3. Which alloying elements are increasingly becoming scarce? How will this affect future product generations?
The alloying elements with the clearest sign of relative scarcity - for example, due to technology-driven demands or geopolitical risk factors - include tantalum, the above-mentioned eight rare earth metals as well as niobium and tungsten. In fact, this could have significant implications for future high-tech products and product developments. In particular the use of super alloys, high-strength steels and various titanium alloys will be affected by these restrictions.
4. Please give us some information concerning iron, aluminum and copper. How is the actual raw material situation and how long will the known reserves last?
Concerning these metals no absolute shortages are in sight, despite the rising demand particularly from China. The raw material reserves for bauxite – the base material for the aluminum production – will last for 129 years and iron ore will last for about 83 years, respectively. The situation for copper looks a bit more critical. It is estimated that the reserves will cover the demands only for the next 30 years. However, this number remains stable since many years due to the continuous exploration of new deposits. On the other hand, it is assumed that relative shortages will influence the copper situation – among others, the impact of monopoly suppliers will be a possible reasons for this.
5. What´s about material efficiency?
Material efficiency is slowly but surely established as an important issue in manufacturing. One sign is the growing number of application relevant research projects that deal with issues of material efficiency in manufacturing processes. But I would not go so far to claim that this topic will show positive effects on the macroeconomic level up to now. We are just at the beginning of a development which certainly has great potential in various industries and which should be implemented consequently in the coming years and decades.

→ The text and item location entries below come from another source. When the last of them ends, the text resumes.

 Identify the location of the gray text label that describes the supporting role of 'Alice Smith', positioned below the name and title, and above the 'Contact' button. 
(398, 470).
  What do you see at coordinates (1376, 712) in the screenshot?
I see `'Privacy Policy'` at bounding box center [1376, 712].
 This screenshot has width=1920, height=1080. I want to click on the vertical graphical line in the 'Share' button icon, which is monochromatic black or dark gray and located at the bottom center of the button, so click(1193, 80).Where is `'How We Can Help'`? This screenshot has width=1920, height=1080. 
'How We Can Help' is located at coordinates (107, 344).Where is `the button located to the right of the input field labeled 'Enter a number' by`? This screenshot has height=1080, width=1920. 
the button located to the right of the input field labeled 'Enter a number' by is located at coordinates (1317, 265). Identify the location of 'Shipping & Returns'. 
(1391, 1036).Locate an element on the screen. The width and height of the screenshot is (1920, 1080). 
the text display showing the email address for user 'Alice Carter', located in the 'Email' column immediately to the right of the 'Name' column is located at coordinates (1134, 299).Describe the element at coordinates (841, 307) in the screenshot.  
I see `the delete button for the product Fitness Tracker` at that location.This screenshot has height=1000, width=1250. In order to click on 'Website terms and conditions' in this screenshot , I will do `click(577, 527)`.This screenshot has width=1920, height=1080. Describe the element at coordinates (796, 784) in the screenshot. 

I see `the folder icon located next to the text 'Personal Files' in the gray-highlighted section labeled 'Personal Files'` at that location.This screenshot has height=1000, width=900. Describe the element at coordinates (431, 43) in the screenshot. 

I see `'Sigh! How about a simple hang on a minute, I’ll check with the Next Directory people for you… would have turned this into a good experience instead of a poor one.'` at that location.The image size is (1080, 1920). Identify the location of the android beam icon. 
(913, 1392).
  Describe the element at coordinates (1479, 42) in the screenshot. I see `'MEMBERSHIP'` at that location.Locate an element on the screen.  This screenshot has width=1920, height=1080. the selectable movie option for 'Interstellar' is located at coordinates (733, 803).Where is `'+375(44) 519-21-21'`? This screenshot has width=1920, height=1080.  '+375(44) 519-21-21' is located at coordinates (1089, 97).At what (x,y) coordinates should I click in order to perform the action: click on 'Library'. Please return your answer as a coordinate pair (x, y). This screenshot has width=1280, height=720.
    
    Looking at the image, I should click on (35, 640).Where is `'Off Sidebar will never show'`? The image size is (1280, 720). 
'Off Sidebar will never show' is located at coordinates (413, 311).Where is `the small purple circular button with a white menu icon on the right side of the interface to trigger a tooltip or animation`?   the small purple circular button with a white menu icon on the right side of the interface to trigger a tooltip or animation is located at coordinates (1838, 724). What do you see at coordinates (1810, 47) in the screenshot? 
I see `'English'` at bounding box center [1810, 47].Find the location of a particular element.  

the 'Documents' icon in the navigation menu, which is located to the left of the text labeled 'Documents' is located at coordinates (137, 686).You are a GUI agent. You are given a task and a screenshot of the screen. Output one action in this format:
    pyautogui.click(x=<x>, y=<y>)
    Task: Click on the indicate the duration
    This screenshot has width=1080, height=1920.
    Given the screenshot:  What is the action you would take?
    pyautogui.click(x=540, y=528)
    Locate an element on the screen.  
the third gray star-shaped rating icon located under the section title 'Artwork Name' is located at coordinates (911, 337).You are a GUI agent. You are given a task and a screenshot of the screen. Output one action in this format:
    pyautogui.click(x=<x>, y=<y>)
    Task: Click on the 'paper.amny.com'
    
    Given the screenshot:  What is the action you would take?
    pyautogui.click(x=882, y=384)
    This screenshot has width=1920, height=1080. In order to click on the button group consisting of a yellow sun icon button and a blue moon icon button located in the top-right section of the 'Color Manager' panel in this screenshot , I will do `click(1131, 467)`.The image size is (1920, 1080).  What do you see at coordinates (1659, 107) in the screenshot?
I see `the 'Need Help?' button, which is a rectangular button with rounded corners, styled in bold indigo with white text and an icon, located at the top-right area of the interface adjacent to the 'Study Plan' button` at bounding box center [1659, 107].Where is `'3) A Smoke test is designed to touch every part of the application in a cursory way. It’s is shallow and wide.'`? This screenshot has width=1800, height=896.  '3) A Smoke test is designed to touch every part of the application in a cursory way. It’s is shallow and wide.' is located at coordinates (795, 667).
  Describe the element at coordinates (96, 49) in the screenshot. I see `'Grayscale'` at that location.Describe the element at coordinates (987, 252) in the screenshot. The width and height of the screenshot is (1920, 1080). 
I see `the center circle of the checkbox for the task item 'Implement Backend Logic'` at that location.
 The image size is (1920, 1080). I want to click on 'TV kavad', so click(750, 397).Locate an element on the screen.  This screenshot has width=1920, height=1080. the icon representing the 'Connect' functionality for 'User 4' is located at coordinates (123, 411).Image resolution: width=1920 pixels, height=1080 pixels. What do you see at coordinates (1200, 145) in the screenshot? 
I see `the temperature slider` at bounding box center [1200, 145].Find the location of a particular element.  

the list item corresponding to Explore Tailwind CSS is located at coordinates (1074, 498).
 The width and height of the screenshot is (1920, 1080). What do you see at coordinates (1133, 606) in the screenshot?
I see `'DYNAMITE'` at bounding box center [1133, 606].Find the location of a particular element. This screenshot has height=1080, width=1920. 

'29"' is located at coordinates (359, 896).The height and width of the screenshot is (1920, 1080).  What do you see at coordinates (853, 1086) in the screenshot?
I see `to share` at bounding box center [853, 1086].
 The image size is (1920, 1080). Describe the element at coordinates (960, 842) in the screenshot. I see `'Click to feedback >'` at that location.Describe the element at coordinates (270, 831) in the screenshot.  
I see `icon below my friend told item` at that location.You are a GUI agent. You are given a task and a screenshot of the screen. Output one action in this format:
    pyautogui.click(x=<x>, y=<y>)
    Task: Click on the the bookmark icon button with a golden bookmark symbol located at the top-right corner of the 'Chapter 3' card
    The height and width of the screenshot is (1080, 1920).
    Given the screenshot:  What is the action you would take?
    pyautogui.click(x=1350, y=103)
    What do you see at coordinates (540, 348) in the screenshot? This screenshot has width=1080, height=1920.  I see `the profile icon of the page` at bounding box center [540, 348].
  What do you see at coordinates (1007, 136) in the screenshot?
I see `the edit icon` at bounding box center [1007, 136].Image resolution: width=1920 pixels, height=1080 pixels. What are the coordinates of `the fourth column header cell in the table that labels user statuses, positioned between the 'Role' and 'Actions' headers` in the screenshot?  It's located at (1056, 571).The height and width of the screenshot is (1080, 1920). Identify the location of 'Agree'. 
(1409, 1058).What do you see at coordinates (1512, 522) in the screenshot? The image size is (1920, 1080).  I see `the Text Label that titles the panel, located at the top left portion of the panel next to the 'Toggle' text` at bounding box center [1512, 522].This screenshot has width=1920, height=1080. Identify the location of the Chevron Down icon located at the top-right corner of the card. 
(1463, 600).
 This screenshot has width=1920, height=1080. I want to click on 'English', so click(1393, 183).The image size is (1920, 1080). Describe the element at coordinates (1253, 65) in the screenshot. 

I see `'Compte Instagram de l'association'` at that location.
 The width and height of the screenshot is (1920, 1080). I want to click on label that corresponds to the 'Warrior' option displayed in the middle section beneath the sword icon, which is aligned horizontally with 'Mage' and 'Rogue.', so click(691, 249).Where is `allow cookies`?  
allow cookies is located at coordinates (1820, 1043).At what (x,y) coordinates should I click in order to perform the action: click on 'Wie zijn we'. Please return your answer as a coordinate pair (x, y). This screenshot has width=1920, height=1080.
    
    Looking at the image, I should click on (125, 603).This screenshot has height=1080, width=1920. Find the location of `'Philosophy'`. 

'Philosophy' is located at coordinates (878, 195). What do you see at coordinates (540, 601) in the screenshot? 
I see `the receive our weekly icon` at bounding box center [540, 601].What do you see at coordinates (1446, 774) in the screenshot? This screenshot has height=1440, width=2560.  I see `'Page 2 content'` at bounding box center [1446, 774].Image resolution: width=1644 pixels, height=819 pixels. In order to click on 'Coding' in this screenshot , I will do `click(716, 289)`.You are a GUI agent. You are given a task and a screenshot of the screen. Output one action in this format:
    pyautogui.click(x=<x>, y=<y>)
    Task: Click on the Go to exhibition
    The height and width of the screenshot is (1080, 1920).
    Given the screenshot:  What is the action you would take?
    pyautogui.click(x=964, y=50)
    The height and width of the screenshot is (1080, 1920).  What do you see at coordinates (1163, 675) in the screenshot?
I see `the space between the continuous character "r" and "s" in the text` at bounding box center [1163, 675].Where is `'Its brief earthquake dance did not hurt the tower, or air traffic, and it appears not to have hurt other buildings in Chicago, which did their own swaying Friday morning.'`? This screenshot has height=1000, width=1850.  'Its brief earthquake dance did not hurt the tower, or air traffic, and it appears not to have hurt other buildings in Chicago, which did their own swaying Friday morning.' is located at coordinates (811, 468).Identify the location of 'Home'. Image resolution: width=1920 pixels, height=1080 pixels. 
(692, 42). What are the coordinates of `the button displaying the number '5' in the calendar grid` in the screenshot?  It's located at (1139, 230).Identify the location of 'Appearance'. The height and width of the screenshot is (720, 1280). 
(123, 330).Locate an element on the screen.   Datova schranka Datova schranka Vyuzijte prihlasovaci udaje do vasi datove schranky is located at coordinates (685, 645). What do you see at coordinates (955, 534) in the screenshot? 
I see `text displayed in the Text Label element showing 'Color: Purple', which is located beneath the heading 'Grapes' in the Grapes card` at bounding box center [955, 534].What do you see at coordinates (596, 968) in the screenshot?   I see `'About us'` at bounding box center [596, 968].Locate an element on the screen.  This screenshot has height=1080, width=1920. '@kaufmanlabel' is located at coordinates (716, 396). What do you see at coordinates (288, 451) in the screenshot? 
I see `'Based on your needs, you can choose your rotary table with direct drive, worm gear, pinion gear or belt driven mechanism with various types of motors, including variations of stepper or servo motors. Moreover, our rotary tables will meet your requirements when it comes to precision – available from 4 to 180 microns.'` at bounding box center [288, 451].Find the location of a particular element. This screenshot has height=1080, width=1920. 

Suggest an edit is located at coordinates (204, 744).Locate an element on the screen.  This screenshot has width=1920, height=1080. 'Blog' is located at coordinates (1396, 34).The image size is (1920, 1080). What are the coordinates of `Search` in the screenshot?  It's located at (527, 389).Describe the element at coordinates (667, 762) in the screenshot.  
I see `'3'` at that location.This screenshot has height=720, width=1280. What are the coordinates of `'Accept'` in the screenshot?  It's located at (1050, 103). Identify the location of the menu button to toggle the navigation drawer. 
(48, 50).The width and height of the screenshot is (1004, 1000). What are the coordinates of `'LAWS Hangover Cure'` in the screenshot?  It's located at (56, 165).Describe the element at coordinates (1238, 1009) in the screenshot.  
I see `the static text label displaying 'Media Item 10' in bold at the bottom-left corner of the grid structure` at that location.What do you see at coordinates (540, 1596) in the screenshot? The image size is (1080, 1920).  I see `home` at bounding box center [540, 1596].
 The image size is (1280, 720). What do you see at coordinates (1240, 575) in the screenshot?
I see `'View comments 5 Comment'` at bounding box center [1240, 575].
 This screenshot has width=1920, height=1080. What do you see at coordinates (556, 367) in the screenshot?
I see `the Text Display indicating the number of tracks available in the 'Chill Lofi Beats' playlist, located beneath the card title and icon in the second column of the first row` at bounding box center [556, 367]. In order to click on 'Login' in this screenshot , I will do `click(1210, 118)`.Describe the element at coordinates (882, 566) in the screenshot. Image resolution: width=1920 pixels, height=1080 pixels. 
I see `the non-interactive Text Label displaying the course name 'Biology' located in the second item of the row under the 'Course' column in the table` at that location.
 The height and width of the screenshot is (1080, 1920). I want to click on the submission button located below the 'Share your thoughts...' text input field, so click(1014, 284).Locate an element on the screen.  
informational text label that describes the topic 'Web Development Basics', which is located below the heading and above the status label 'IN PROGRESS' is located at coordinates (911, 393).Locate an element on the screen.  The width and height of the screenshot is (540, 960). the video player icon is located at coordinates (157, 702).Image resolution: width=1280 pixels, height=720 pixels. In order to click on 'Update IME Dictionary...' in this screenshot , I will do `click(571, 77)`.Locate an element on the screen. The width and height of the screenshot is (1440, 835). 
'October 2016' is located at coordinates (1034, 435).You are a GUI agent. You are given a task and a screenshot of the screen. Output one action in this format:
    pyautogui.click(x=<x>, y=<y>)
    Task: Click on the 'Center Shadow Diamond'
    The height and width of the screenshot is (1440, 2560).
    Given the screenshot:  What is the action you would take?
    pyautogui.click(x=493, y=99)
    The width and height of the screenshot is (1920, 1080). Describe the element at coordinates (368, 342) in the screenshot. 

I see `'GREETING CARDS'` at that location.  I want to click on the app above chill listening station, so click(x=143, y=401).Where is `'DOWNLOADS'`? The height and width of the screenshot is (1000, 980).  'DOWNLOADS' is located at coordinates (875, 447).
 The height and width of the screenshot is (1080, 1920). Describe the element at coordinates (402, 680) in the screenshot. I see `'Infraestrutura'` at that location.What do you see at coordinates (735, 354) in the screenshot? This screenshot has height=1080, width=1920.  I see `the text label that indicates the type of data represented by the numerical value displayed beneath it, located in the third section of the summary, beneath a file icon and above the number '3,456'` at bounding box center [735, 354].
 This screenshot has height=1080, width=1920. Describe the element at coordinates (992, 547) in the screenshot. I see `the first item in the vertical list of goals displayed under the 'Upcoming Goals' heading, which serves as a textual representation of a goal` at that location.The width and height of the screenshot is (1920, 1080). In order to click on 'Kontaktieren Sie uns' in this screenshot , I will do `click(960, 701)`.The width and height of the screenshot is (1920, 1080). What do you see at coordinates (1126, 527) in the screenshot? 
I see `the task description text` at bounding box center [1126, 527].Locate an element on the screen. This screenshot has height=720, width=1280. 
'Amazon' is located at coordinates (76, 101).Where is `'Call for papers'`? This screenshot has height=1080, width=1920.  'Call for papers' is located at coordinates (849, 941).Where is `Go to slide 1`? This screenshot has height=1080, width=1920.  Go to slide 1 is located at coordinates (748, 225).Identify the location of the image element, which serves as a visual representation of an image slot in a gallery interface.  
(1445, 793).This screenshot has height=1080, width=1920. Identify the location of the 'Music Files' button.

6. Recycling is also an important issue. What are new strategies in this field and how are the actual figures of metal recycling?
Overall, metal recycling provides very high efficiency potentials. But the possibilities change from metal to metal, so a general evaluation is difficult. For some mass metals, the recycling rate is already relatively high. For example the recycling rate for titanium reaches 38% globally, aluminum reaches 35% globally, copper reaches 15% globally and 56% in Germany and chromium reaches 15 to 20% in Germany. Concerning high-tech metals, the recycling rates show strong variations. Complex return logistics, general problems of separability from end products and the often used small amounts are the main reasons for this. Here the recycling rates range from 45% for platinum to 13% for rhenium up to only about 1% for rare earths metals. It is assumed that in the future significantly higher recycling rates will be realized. The integration of recycling strategies in the production process, recycling-friendly product designs, intelligent return logistics and the establishment of incentive systems will pioneer this important development.